* _Document extract_
#####

This reasoning goes in the right direction in my opinion but is far from complete. it must be made clear, why it's never worth to give a piece of one's mind or self-esteem for any amount of money, otherwise you could defeat it with a simple trade-off: i accept the psychological bruise for the higher value of the money. and the psychological bruise could so easily be justified: it was necessary, every one makes mistakes, i'm not infallible, i know it's wrong but i wasn't strong enough to stop myself (same principle is at play in procrastination, you know you shouldn't do it but still everyone procrastinates and you wouldn't hate yourself forever for this; being too weak to do the right thing), the thief could then do it in full knowledge that it's wrong and then just pacify himself by forgiving himself, determining to get better, to say that he learnt from it. you'll have the money and then you'll have a lot of time (money = time) to fix your tainted self-esteem, you'll learn to forgive yourself.

#####

* _Stored records_

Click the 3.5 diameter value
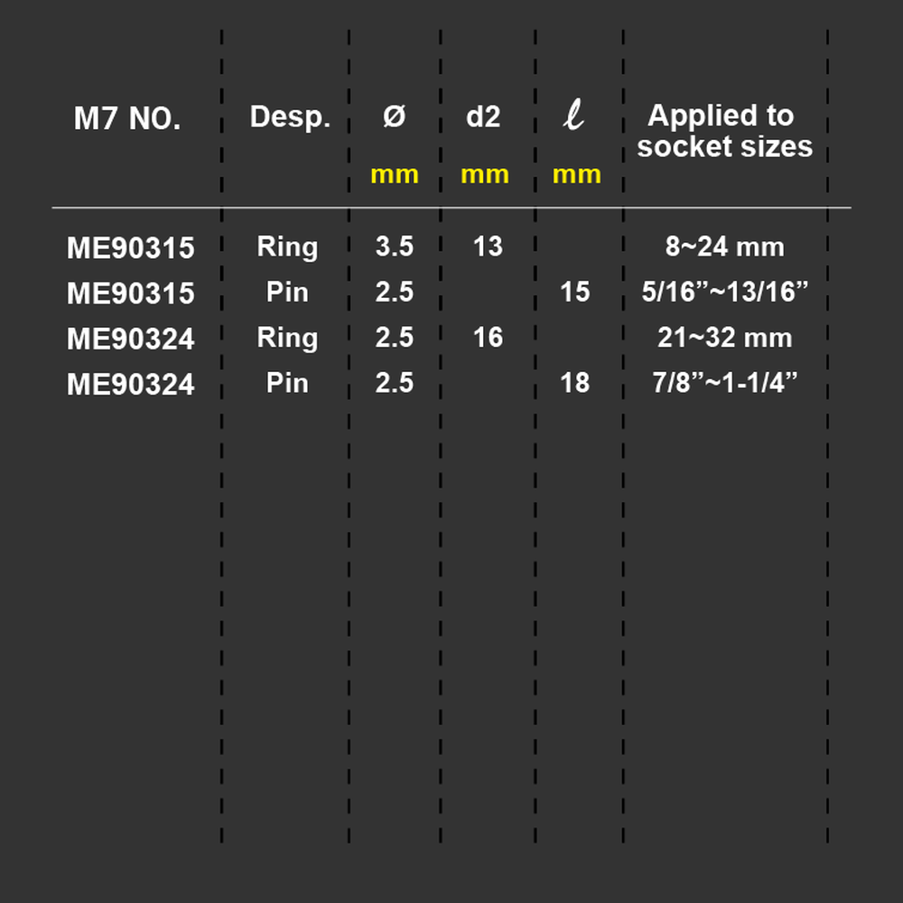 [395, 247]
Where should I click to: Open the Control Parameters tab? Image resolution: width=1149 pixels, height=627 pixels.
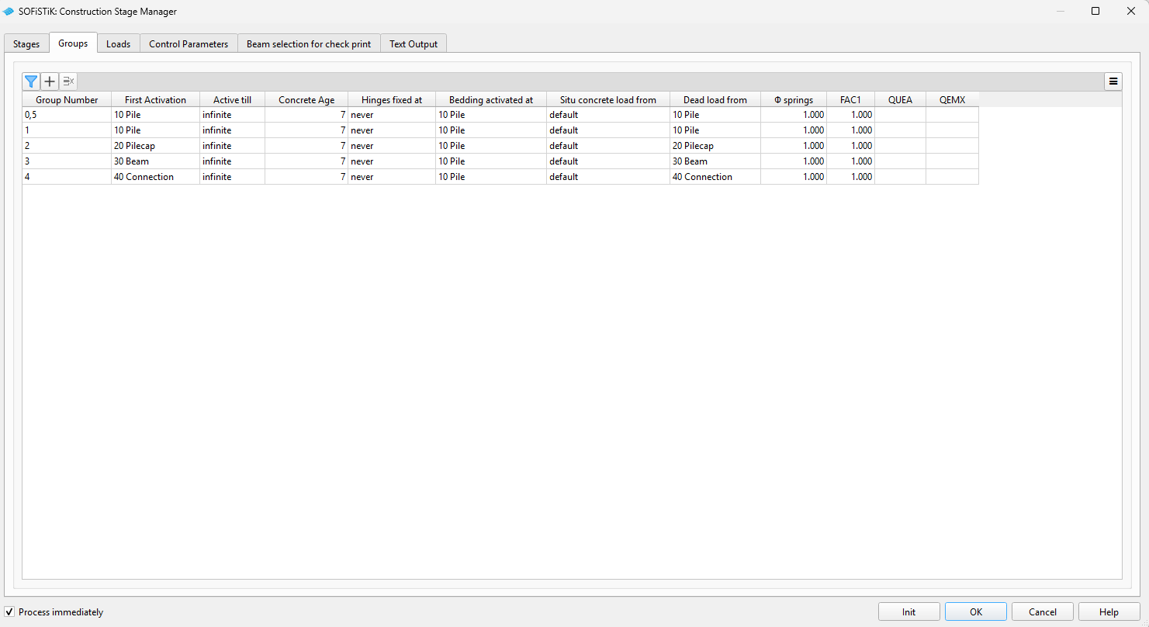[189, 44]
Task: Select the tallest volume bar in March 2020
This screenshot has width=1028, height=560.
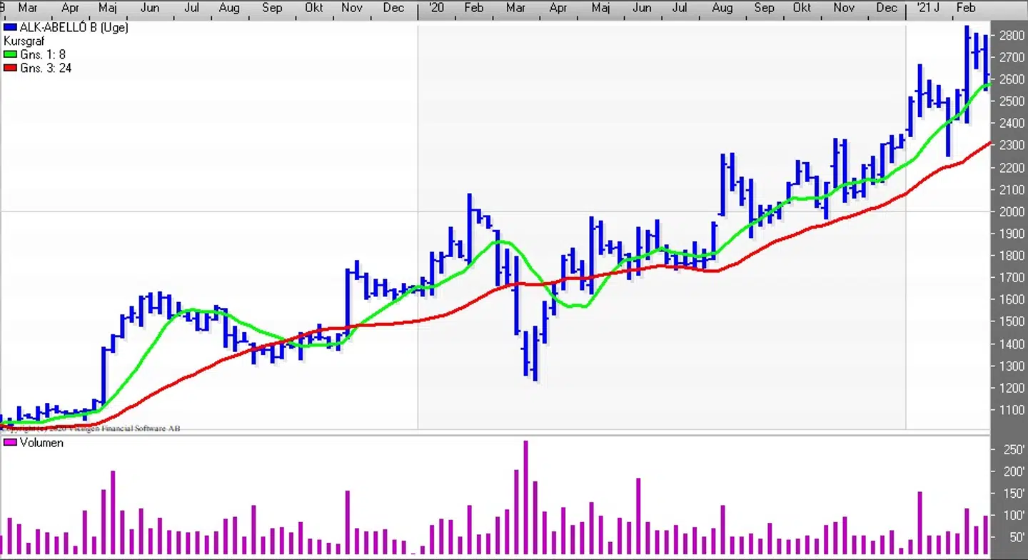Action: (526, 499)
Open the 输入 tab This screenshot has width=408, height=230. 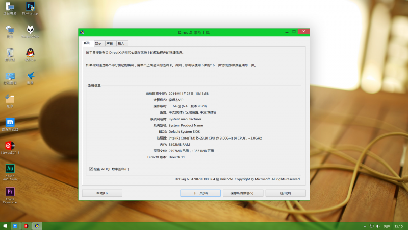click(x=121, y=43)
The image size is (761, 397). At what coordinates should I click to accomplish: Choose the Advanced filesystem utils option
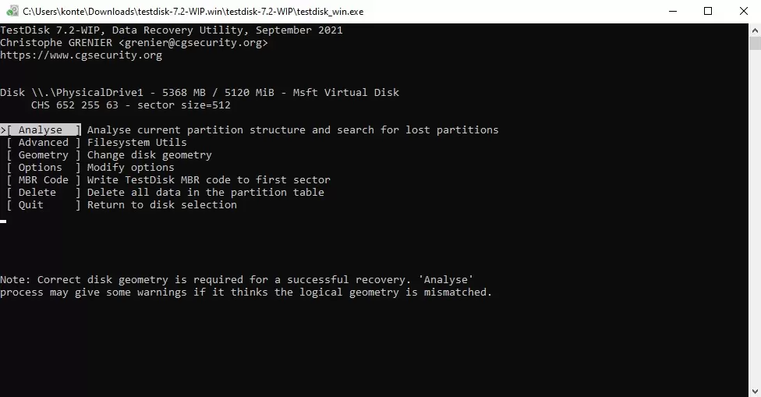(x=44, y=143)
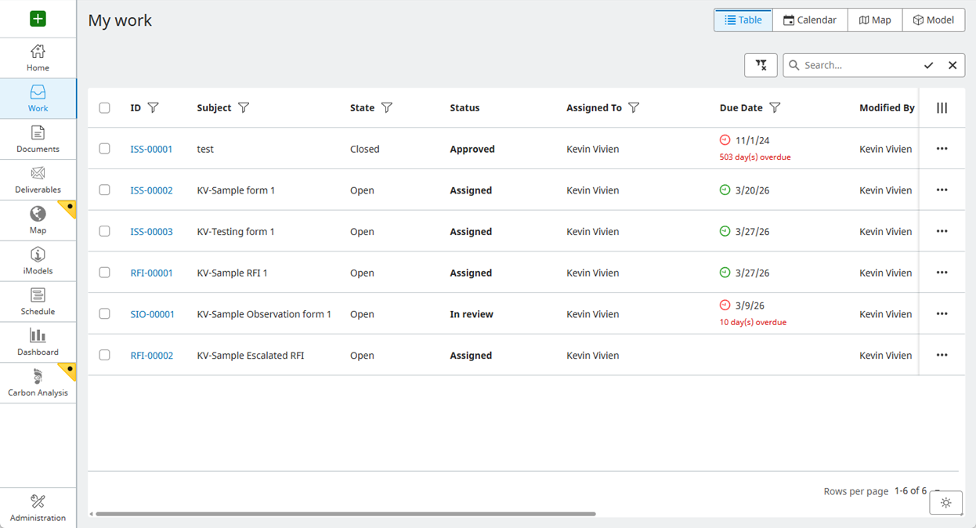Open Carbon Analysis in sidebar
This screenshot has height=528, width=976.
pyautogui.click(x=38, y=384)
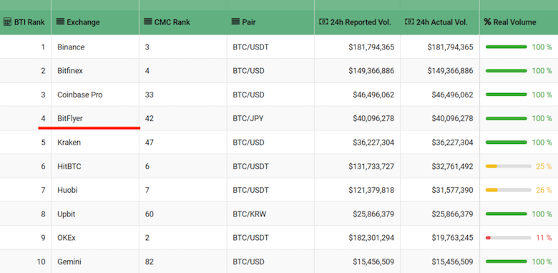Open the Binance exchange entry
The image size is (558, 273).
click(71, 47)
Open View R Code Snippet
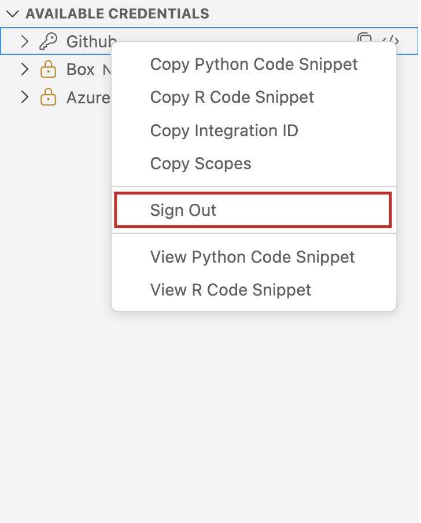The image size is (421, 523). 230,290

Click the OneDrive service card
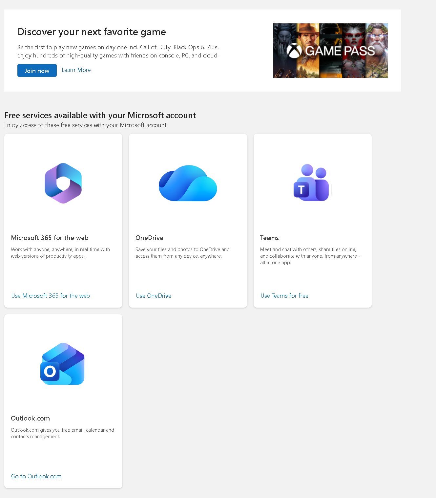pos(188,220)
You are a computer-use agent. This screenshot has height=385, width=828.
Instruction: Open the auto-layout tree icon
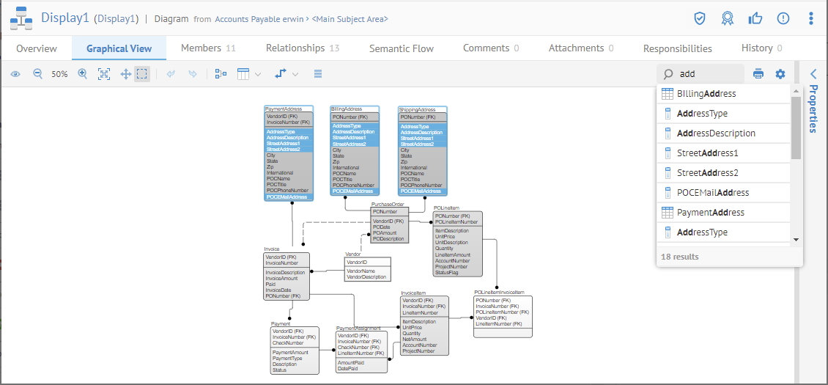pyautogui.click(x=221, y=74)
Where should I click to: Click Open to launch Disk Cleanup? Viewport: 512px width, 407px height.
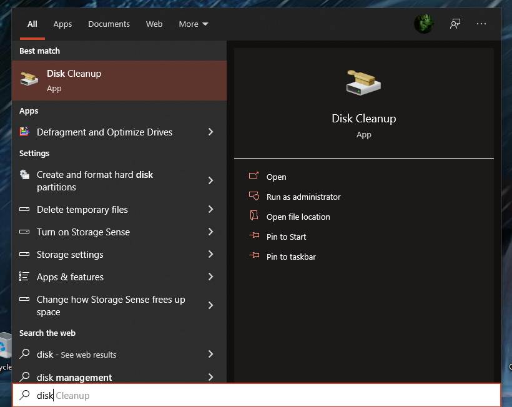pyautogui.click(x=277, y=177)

#####

* _Instruction 1_
Summarize the comment on theft and self-esteem in two sentences.
* _Instruction 2_
Carry the comment on theft and self-esteem forward from its final sentence.

* _Exercise result 1_
The comment holds that the reasoning it answers points the right way but is incomplete, because it still has to show why one's mind or self-esteem is never worth giving up for any amount of money. Without that, a thief could accept the psychological bruise as a trade-off for the money, excuse it as weakness the way people excuse procrastination, forgive himself, and use the money, which equals time, to repair his self-esteem.

* _Exercise result 2_
to defeat this problem, the answer doesn’t either lie in the premise that money can never be a higher value than a psychological bruise, since that is for everyone to judge individually.

instead, the problem is defeated by proving that there is in fact NO trade off: you are not giving a smaller value (part of self-esteem) for the higher value (money). you are trading a disvalue for another disvalue.

this reminds me of such character testing questions as: would you sleep with someone you hate/are deeply repulsed by for x amount of dollars? the people who struggle with this question and think that everyone has a price ("surely you'd do it for 1 billion, think about 1 billion you'd never have to work again or could start your dream career"), think that the money will actually be worth something to them. but this is CONTEXT dropping. there is nothing to gain, you are not surrendering a lower value for a higher one. but why not? i'd have to refer you to Francisco's money speech in atlas shrugged.

so back to the question, to answer why it's not in one's self-interest to steal.

I see two ways here:

you prove that stealing is wrong, e.g. by means of property rights, the fact that you yourself don’t want to be stolen from, that it doesn’t make sense if everyone did it and then you prove why it’s not in one’s self interested to do something that is wrong; that it’s bad.

or

2. you prove why something is not in one’s self interested to do, is bad, and therefore it’s wrong. if you understand, here, that it’s wrong, it would automatically mean that you’d not want to do it, you wouldn’t feel tempted.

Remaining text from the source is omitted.